** PAGE EXCERPT follows **
Tuesday, July 1, 2008
ONLY AN INDEPENDENT investigation into the killing of an inmate accused of murdering a Prince George's County police officer will satisfy a public skeptical of the county's correctional facility and police department. It is therefore reassuring that the Maryland State Police, and not Prince George's police officers, will conduct the investigation into the death of inmate Ronnie L. White. A preliminary autopsy report released yesterday evening concluded that Mr. White died of asphyxiation, and it found that two small bones in his neck were broken.
Mr. White, a 19-year-old who was accused of running down and killing the officer with a stolen pickup truck, was found unresponsive and without a pulse in a maximum-security prison cell Saturday morning. Mr. White had passed a medical examination when he was taken to the correctional facility the previous evening, and police say he was checked by officers 15 minutes before he was found unresponsive. He was pronounced dead an hour later; yesterday his case was ruled a homicide. How Mr. White died in a room containing only a desk, bed, toilet and sink is a mystery. Officials familiar with the county's correctional facility said the death of a young, apparently healthy man in custody is highly unusual.
** End of PAGE EXCERPT **
** DATASET follows **
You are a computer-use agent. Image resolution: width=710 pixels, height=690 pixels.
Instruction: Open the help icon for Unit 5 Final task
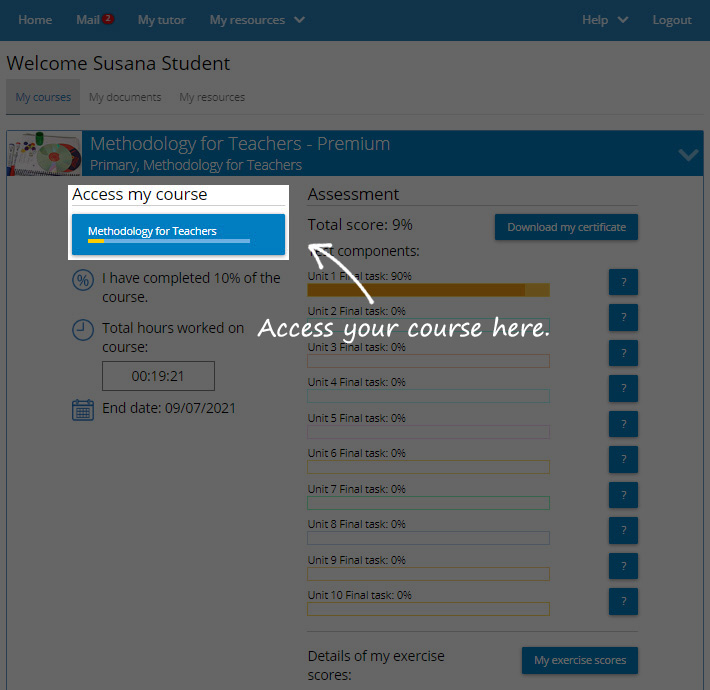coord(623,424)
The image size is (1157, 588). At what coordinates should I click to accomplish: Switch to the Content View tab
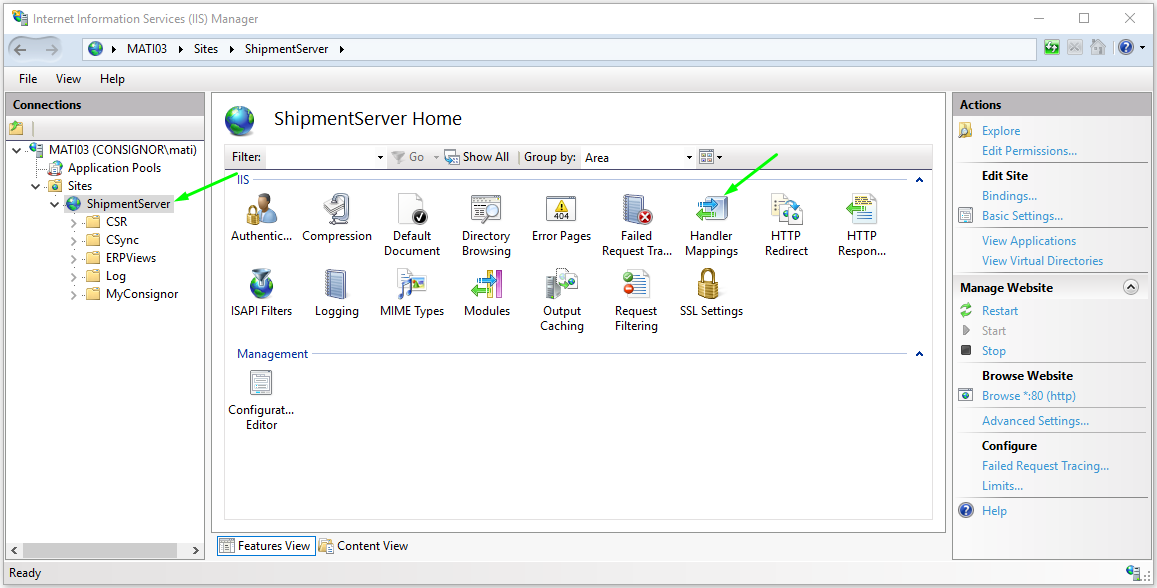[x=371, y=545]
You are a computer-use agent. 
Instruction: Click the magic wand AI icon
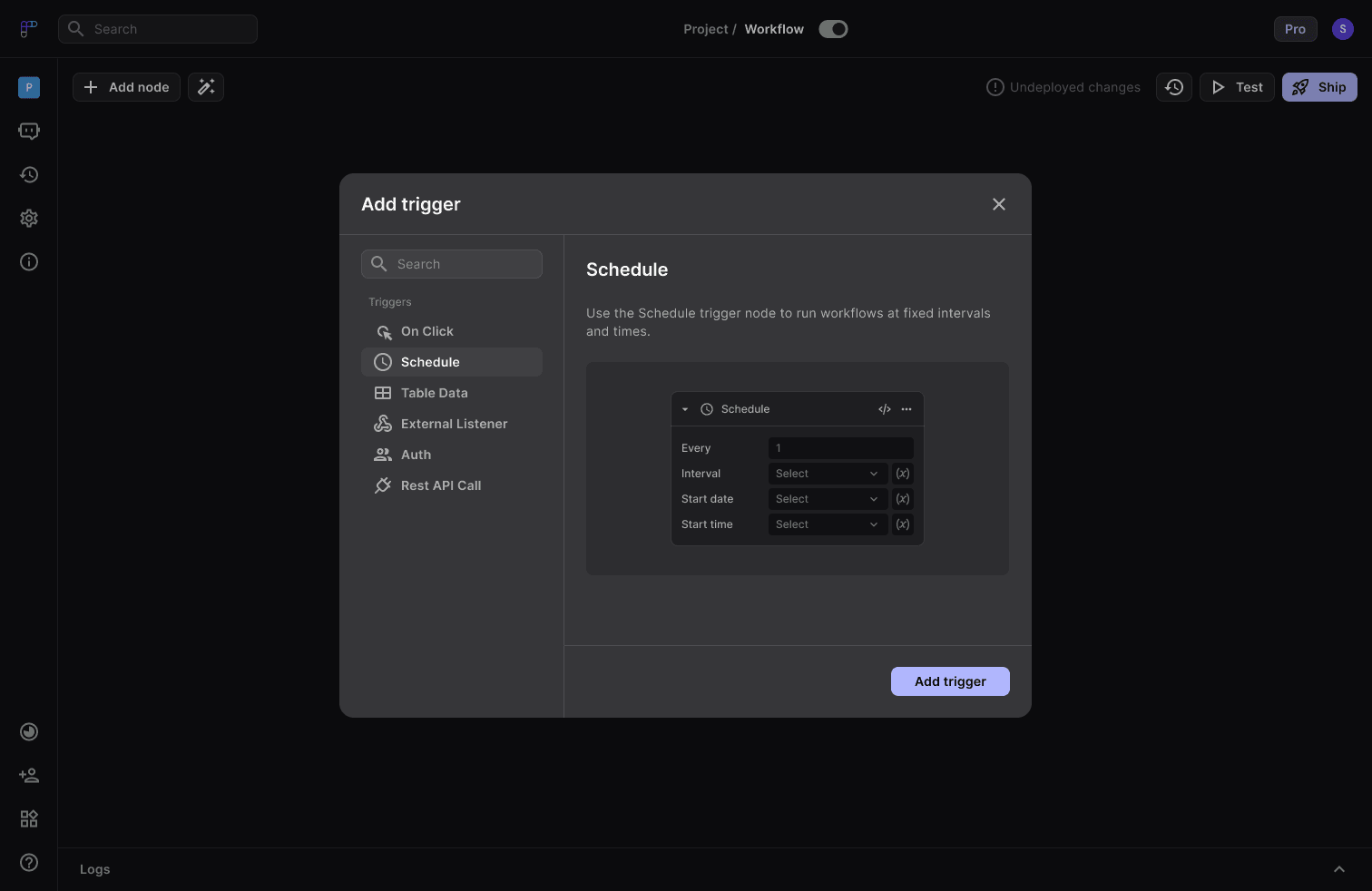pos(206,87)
** End of DATASET **
• _PROBLEMS AND TASKS_:
- a) Transcribe the passage on the death of inmate Ronnie L. White from "Tuesday, July 1, 2008" to "neck were broken.".
- b) Translate this sentence from the passage on the death of inmate Ronnie L. White into Spanish: "He was pronounced dead an hour later; yesterday his case was ruled a homicide."
- c) Write the next part of the passage on the death of inmate Ronnie L. White, picking up after its final sentence.

• _ANSWERS PROVIDED_:
- a)
Tuesday, July 1, 2008
ONLY AN INDEPENDENT investigation into the killing of an inmate accused of murdering a Prince George's County police officer will satisfy a public skeptical of the county's correctional facility and police department. It is therefore reassuring that the Maryland State Police, and not Prince George's police officers, will conduct the investigation into the death of inmate Ronnie L. White. A preliminary autopsy report released yesterday evening concluded that Mr. White died of asphyxiation, and it found that two small bones in his neck were broken.

- b) Lo declararon muerto una hora más tarde; ayer su caso fue calificado como homicidio.

- c)
It is troubling that the correctional center where Mr. White was being held has a reputation for officer misconduct. This year, one corrections officer was arrested on suspicion of supplying cellphones to inmates; another was charged with armed robbery and assault. Several inmates were also found with handcuff keys. The director of corrections was fired June 4 after four of the jail's handguns were found to be missing.
As inquiries into Mr. White's death begin, it is important to pause and honor the officer who died, Cpl. Richard S. Findley, 39. The death of Cpl. Findley, who had two young daughters and was also a volunteer firefighter, is a terrible reminder of the dangers of police work. Until a tragedy occurs, these perils are too easily overlooked by those who benefit from the willingness of these brave men and women to put their lives on the line daily. Cpl. Findley, a member of a special unit that targeted car thieves and repeat offenders committing violent crimes, chose one of the most dangerous jobs in the police force and did not back down when Mr. White allegedly charged at him in the pickup truck. Cpl. Findley was attacked less than two miles from where his close friend, Cpl. Steven F. Gaughan, died in a shootout in 2005. Cpl. Gaughan and Cpl. Findley, who belonged to the same unit, are the only two county officers killed in the line of duty this decade.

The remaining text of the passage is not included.